本文:

★ ★ ★ ★ ★ ★ ★

電話が消える日
ついに利用者1億人突破
しかも昨年9月末からの7ヶ月間で利用者数が倍増。インターネット電話スカイプ(Skype)の話である(日経産業新聞5月5日)。仮にこのペースで(頭の中に利用者増のグラフを思い描いてみてください、あなたが思い描くのは直線グラフ、それとも二次曲線的グラフ? 私の考えでは二次曲線的グラフになる)で利用者が伸びるとすれば、
2006末 2億人
2007末 8億人
2008末 ?
これはおそらく最大値だろうけれど、逆にだいたい半年で5000万人ずつ増えると考えても、2008年末には利用者数は3億5000万人になる。なぜ、こんな増え方をするかといえば、当然スカイプの価値/対価のバランスがそれだけ優れているからだろう。
その価値とは何か。世界中の人と話せることだ。会議通話もできる。テレビ電話もできる。しかも極めて低コストで。
仮にスカイプ加入者同士なら通話料は『無料』である。相手が世界中のどこにいても、通話料は一切かからない。信じられますか? これは、実はものすごいことにつながっていく。
あるいはスカイプから日本国内の固定電話にかける場合、1分あたりでだいたい『3円』。30円の間違いではない。相手が携帯電話でも20円。これまた実は、とんでもないことを引き起こす。
ところで昨日(5月8日)の日経新聞朝刊に、ちょっとおもしろい記事が載っていた。「古刹をハイテク化 異端の試み」と題して唐招提寺長老の松浦氏が、寺務の効率化を図るためにお寺とお寺の間をテレビ電話で結び、電話会議をしていると紹介されている。使っているのは、いうまでもなくスカイプ。テレビ電話を始めるためにかかったコストは、おそらく4000円ぐらい(テレビカメラ代2台分)だ。
注目すべきは、スカイプのハードルの低さ。70歳になるお坊さんでもやる気になれば、すんなりと使えてしまう。
実はスカイプについては、去年の8月にもエントリーを書いている。このときにはNTTやNTTドコモにとってはスカイプがデストロイヤーになる
おそれがあること、しかしスカイプが米国初のネット技術ではないので世界的な普及には「?」マークがつくことなどを書いた。その後スカイプは米イーベイに買収され、これでスカイプが一気に全世界に広まるお膳立てが整ったのだ。

★ ★ ★ ★ ★ ★ ★

元の資料:
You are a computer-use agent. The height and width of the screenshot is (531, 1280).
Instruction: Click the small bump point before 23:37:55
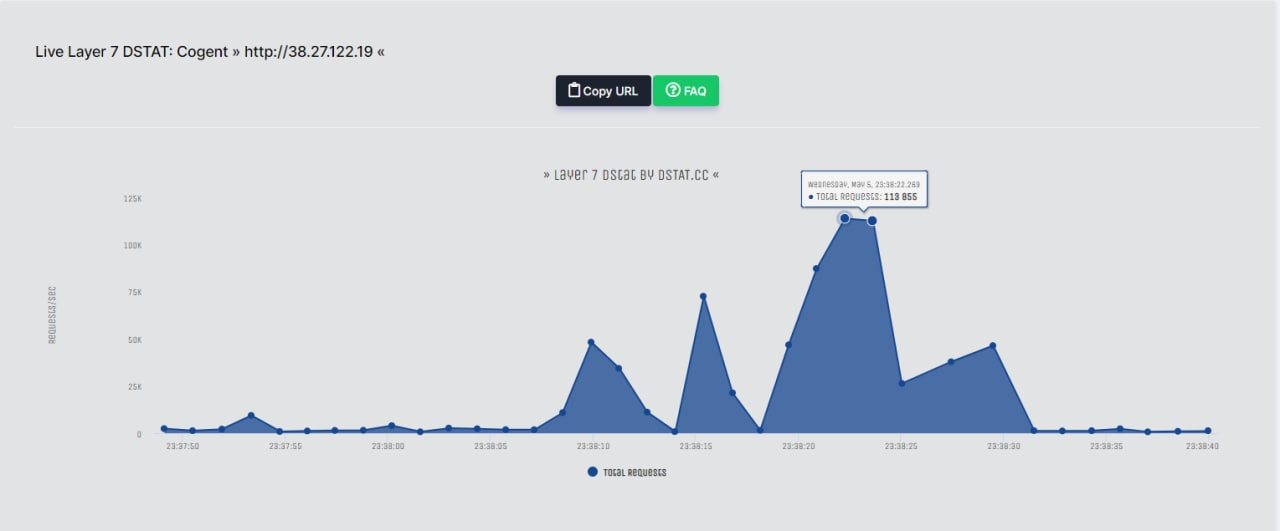pyautogui.click(x=251, y=415)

★ ★ ★ ★ ★ ★ ★

課題の要件:
次の1.〜3.がそれぞれ本文の内容と合っているかを「はい」か「いいえ」で答え、判断の決め手となる本文の語句を一字も変えずに引用せよ。
1. スカイプ加入者同士で通話する場合、通話料はかからない。
2. スカイプから日本国内の携帯電話にかけると、1分あたり30円ほどかかる。
3. スカイプは米イーベイに買収された。

解答:
1. はい。「仮にスカイプ加入者同士なら通話料は『無料』である。」
2. いいえ。「相手が携帯電話でも20円。」
3. はい。「その後スカイプは米イーベイに買収され」